Oxford University is providing resources to help children learn while schools are closed. The Department of Education is providing online home-schooling resources and Oxplore, a digital learning portal, has seen significantly increased traffic.
Oxford’s Department of Education aims to “contribute to all phases of public education in the UK and internationally” with its research and services. It has collated a large selection of materials to help parents home-school their children during the COVID-19 pandemic.
Their website, which brings together over ninety links for helpful websites and learning tools, echoes efforts from around the university to provide support for those working from home.

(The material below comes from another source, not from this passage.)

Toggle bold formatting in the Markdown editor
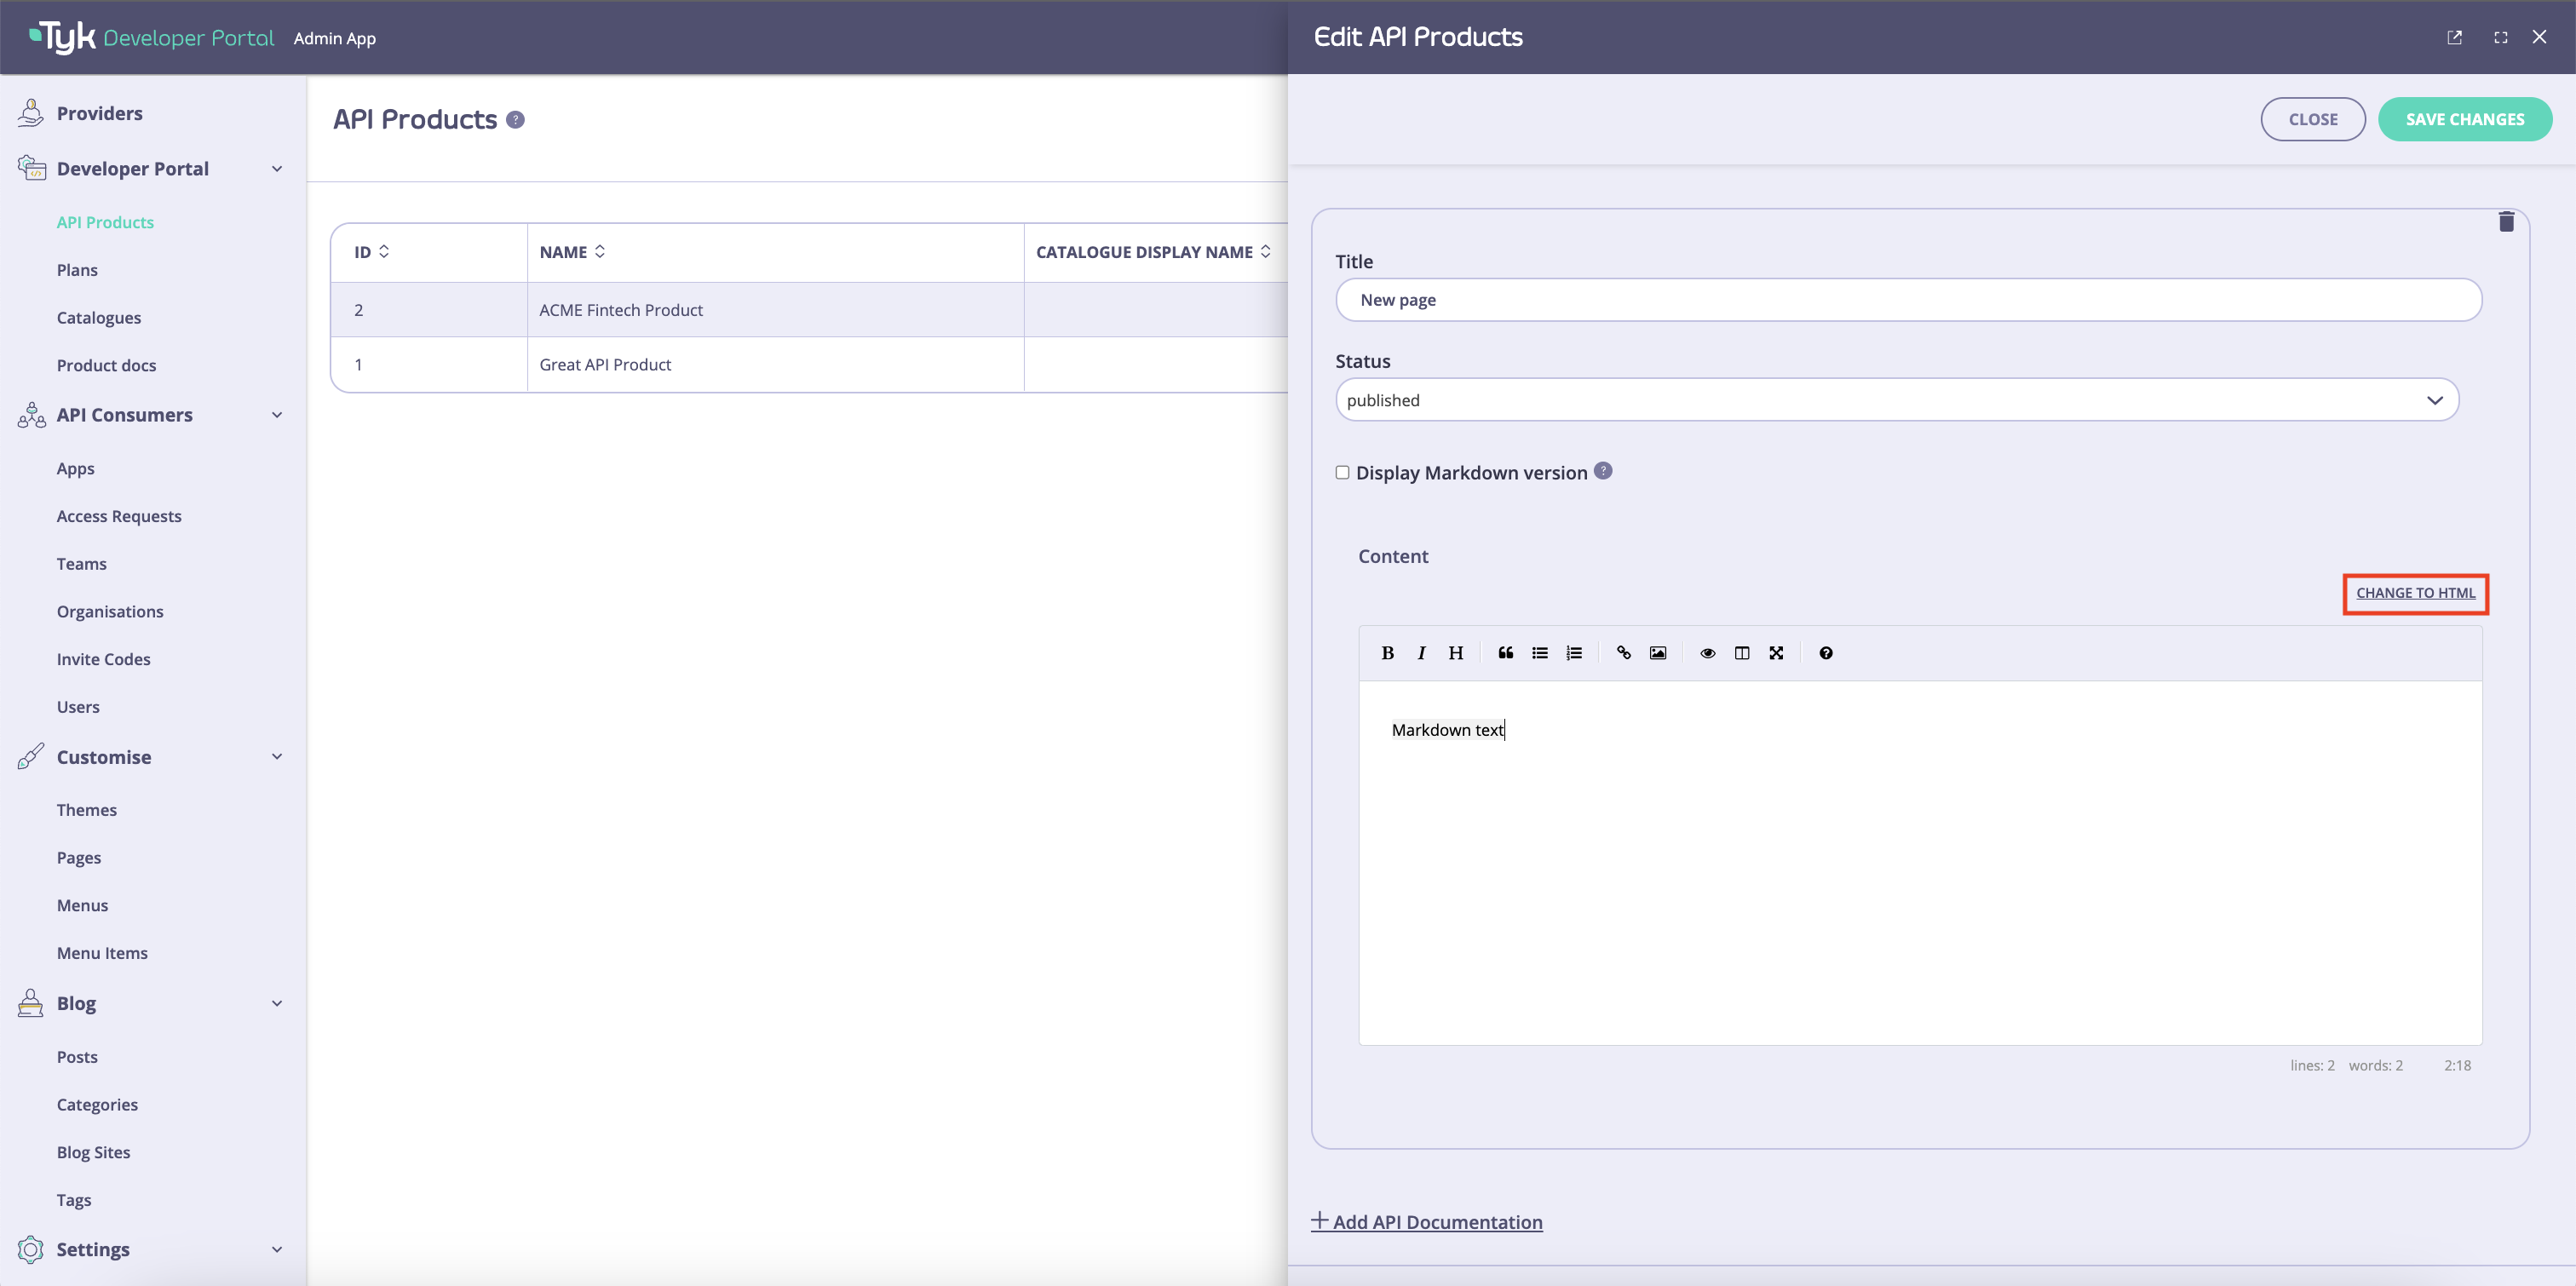Image resolution: width=2576 pixels, height=1286 pixels. point(1388,652)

Balliol have created a set of similar resources and guides for educators to help them with online teaching, as well as advice for parents.
Oxford University Press has also created an online portal for those in all stages of education in lockdown, aiming to provide “expert advice, resources and tailored guidance to support children’s learning”. Its “Oxford Owl” service offers activities and material for teaching primary school age pupils in particular.
Oxford University runs a digital outreach portal Oxplore, which offers an accessible look at “Big Questions” aimed at 11-18-year-olds through quizzes, exercises and activities. Questions include “Does a god exist?”, “Can war be a good thing?”, “Does it matter who you love?” and “Should healthcare be free?”. Although designed for use by young people, Oxplore has produced resources for parents hoping to engage their children in lockdown, and is running livestream events to discuss new topics.
The University states that visits to the site had increased by 43% in the first weeks of lockdown, and that more than 8,900 of these visits were from first time users. Since the start of lockdown, more engagement has been noted from rural areas, and more remote regions, such as the Isle of Man.
Dr Samina Khan, Oxford’s Director of Undergraduate Admissions and Outreach, commented in a statement: “We want to target these resources in particular to those students from disadvantaged backgrounds,” to offer support and guidance whilst learning from home.
In addition to its existing resources, Oxplore has adapted to the current climate by expanding their content. In a post on their outreach blog, Sarah Wilkin, Outreach Officer at Oxford University, wrote that “in the next few weeks, the Oxplore team will be posting mini-challenges for 11-18 year olds to complete using oxplore.org”, with the aim that these activities will “give students the opportunity to practise key skills used in university study such as building an argument, summarising information, and producing a creative response to a source.”